━━━━━ INFORMATION GIVEN

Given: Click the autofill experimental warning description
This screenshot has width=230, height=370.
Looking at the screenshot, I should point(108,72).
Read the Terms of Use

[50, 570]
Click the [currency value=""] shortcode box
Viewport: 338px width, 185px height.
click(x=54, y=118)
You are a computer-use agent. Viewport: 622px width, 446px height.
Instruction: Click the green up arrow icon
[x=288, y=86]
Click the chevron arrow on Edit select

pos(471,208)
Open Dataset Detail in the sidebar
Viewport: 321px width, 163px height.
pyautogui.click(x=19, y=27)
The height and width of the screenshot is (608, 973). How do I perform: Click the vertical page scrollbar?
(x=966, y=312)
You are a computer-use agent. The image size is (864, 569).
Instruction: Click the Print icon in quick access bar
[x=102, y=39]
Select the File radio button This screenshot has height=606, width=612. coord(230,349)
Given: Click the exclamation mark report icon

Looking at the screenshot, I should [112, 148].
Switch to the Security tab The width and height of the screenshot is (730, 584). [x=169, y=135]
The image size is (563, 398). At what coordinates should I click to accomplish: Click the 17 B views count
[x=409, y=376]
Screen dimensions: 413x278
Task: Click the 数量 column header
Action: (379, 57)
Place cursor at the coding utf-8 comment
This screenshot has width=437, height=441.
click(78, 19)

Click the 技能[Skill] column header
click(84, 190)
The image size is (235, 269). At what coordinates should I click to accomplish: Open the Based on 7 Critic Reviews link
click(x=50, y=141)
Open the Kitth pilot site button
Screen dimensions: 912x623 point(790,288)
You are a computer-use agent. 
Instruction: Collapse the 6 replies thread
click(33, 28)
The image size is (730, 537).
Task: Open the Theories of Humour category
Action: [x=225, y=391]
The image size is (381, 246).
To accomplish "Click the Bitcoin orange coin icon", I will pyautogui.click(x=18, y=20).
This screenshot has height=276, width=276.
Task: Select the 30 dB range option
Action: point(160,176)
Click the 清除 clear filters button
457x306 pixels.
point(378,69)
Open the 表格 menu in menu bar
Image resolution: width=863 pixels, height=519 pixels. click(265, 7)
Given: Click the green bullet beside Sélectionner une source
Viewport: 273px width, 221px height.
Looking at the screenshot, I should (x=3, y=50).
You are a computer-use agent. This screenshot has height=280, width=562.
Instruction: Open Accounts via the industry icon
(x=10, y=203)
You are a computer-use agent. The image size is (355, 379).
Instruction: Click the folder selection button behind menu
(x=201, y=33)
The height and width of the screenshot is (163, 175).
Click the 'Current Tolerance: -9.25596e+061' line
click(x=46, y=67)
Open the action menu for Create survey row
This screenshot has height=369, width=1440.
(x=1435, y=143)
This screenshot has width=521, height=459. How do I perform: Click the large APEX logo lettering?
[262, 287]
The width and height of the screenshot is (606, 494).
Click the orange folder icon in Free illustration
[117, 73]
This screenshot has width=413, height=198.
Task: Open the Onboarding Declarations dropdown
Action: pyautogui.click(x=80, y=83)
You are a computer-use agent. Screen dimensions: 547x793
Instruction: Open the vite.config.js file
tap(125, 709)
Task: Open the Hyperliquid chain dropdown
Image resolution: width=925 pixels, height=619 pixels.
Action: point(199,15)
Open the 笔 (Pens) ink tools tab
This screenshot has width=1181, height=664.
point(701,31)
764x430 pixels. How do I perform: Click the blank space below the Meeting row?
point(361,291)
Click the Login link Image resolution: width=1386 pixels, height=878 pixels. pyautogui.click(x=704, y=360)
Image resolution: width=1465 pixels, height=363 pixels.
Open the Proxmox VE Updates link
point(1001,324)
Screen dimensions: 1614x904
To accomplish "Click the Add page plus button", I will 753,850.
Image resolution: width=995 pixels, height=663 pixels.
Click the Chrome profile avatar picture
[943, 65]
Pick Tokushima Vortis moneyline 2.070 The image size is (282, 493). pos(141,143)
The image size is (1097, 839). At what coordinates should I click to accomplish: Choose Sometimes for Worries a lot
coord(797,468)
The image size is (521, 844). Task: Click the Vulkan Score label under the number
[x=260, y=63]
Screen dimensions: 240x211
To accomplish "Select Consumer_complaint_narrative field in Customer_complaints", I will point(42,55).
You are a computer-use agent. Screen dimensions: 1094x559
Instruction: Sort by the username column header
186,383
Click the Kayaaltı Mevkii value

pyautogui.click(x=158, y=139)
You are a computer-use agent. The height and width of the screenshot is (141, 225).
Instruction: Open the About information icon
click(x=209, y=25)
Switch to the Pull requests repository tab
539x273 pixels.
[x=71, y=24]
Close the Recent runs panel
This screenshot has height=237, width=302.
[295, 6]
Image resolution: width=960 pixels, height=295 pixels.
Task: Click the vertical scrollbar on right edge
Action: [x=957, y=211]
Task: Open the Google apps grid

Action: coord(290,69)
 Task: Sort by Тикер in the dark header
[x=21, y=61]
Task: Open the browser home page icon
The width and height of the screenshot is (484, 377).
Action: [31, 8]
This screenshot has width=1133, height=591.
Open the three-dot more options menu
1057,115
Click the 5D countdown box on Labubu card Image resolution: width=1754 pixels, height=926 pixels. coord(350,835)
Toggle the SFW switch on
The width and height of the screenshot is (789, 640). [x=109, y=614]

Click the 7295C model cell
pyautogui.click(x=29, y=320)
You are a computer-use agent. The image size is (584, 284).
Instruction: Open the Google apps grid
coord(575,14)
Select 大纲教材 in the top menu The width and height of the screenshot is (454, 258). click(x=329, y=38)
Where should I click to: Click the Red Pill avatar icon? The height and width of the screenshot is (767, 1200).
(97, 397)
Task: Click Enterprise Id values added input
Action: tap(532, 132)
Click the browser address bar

━━━━━━━━━━

- **WHAT TO PRODUCE**
The records shown earlier should all be returned verbatim.

- **ANSWER TO THIS PROBLEM**
Given: Click the autofill experimental warning description
This screenshot has width=230, height=370.
Looking at the screenshot, I should point(108,72).
Read the Terms of Use

[50, 570]
Click the [currency value=""] shortcode box
Viewport: 338px width, 185px height.
click(x=54, y=118)
You are a computer-use agent. Viewport: 622px width, 446px height.
Instruction: Click the green up arrow icon
[x=288, y=86]
Click the chevron arrow on Edit select

pos(471,208)
Open Dataset Detail in the sidebar
Viewport: 321px width, 163px height.
pyautogui.click(x=19, y=27)
The height and width of the screenshot is (608, 973). How do I perform: Click the vertical page scrollbar?
(x=966, y=312)
You are a computer-use agent. The image size is (864, 569).
Instruction: Click the Print icon in quick access bar
[x=102, y=39]
Select the File radio button This screenshot has height=606, width=612. coord(230,349)
Given: Click the exclamation mark report icon

Looking at the screenshot, I should [112, 148].
Switch to the Security tab The width and height of the screenshot is (730, 584). [x=169, y=135]
The image size is (563, 398). At what coordinates should I click to accomplish: Click the 17 B views count
[x=409, y=376]
Screen dimensions: 413x278
Task: Click the 数量 column header
Action: (379, 57)
Place cursor at the coding utf-8 comment
This screenshot has width=437, height=441.
click(78, 19)

Click the 技能[Skill] column header
click(84, 190)
The image size is (235, 269). At what coordinates should I click to accomplish: Open the Based on 7 Critic Reviews link
click(x=50, y=141)
Open the Kitth pilot site button
Screen dimensions: 912x623 point(790,288)
You are a computer-use agent. 
Instruction: Collapse the 6 replies thread
click(33, 28)
The image size is (730, 537).
Task: Open the Theories of Humour category
Action: [x=225, y=391]
The image size is (381, 246).
To accomplish "Click the Bitcoin orange coin icon", I will pyautogui.click(x=18, y=20).
This screenshot has height=276, width=276.
Task: Select the 30 dB range option
Action: point(160,176)
Click the 清除 clear filters button
457x306 pixels.
point(378,69)
Open the 表格 menu in menu bar
Image resolution: width=863 pixels, height=519 pixels. click(265, 7)
Given: Click the green bullet beside Sélectionner une source
Viewport: 273px width, 221px height.
Looking at the screenshot, I should (x=3, y=50).
You are a computer-use agent. This screenshot has height=280, width=562.
Instruction: Open Accounts via the industry icon
(x=10, y=203)
You are a computer-use agent. The image size is (355, 379).
Instruction: Click the folder selection button behind menu
(x=201, y=33)
The height and width of the screenshot is (163, 175).
Click the 'Current Tolerance: -9.25596e+061' line
click(x=46, y=67)
Open the action menu for Create survey row
This screenshot has height=369, width=1440.
(x=1435, y=143)
This screenshot has width=521, height=459. How do I perform: Click the large APEX logo lettering?
[262, 287]
The width and height of the screenshot is (606, 494).
Click the orange folder icon in Free illustration
[117, 73]
This screenshot has width=413, height=198.
Task: Open the Onboarding Declarations dropdown
Action: pyautogui.click(x=80, y=83)
You are a computer-use agent. Screen dimensions: 547x793
Instruction: Open the vite.config.js file
tap(125, 709)
Task: Open the Hyperliquid chain dropdown
Image resolution: width=925 pixels, height=619 pixels.
Action: point(199,15)
Open the 笔 (Pens) ink tools tab
This screenshot has width=1181, height=664.
point(701,31)
764x430 pixels. How do I perform: Click the blank space below the Meeting row?
point(361,291)
Click the Login link Image resolution: width=1386 pixels, height=878 pixels. pyautogui.click(x=704, y=360)
Image resolution: width=1465 pixels, height=363 pixels.
Open the Proxmox VE Updates link
point(1001,324)
Screen dimensions: 1614x904
To accomplish "Click the Add page plus button", I will 753,850.
Image resolution: width=995 pixels, height=663 pixels.
Click the Chrome profile avatar picture
[943, 65]
Pick Tokushima Vortis moneyline 2.070 The image size is (282, 493). pos(141,143)
The image size is (1097, 839). At what coordinates should I click to accomplish: Choose Sometimes for Worries a lot
coord(797,468)
The image size is (521, 844). Task: Click the Vulkan Score label under the number
[x=260, y=63]
Screen dimensions: 240x211
To accomplish "Select Consumer_complaint_narrative field in Customer_complaints", I will point(42,55).
You are a computer-use agent. Screen dimensions: 1094x559
Instruction: Sort by the username column header
186,383
Click the Kayaaltı Mevkii value

pyautogui.click(x=158, y=139)
You are a computer-use agent. The height and width of the screenshot is (141, 225).
Instruction: Open the About information icon
click(x=209, y=25)
Switch to the Pull requests repository tab
539x273 pixels.
[x=71, y=24]
Close the Recent runs panel
This screenshot has height=237, width=302.
[295, 6]
Image resolution: width=960 pixels, height=295 pixels.
Task: Click the vertical scrollbar on right edge
Action: [x=957, y=211]
Task: Open the Google apps grid

Action: coord(290,69)
 Task: Sort by Тикер in the dark header
[x=21, y=61]
Task: Open the browser home page icon
The width and height of the screenshot is (484, 377).
Action: [31, 8]
This screenshot has width=1133, height=591.
Open the three-dot more options menu
1057,115
Click the 5D countdown box on Labubu card Image resolution: width=1754 pixels, height=926 pixels. coord(350,835)
Toggle the SFW switch on
The width and height of the screenshot is (789, 640). [x=109, y=614]

Click the 7295C model cell
pyautogui.click(x=29, y=320)
You are a computer-use agent. The image size is (584, 284).
Instruction: Open the Google apps grid
coord(575,14)
Select 大纲教材 in the top menu The width and height of the screenshot is (454, 258). click(x=329, y=38)
Where should I click to: Click the Red Pill avatar icon? The height and width of the screenshot is (767, 1200).
(97, 397)
Task: Click Enterprise Id values added input
Action: tap(532, 132)
Click the browser address bar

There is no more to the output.